▶
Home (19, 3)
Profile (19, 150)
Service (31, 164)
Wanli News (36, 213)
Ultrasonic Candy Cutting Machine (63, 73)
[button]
◀
Repeat the listing. Keep each line precisely as shown.

Home (19, 3)
Profile (19, 150)
Service (31, 164)
Wanli News (36, 213)
Ultrasonic Candy Cutting Machine (63, 73)
[button]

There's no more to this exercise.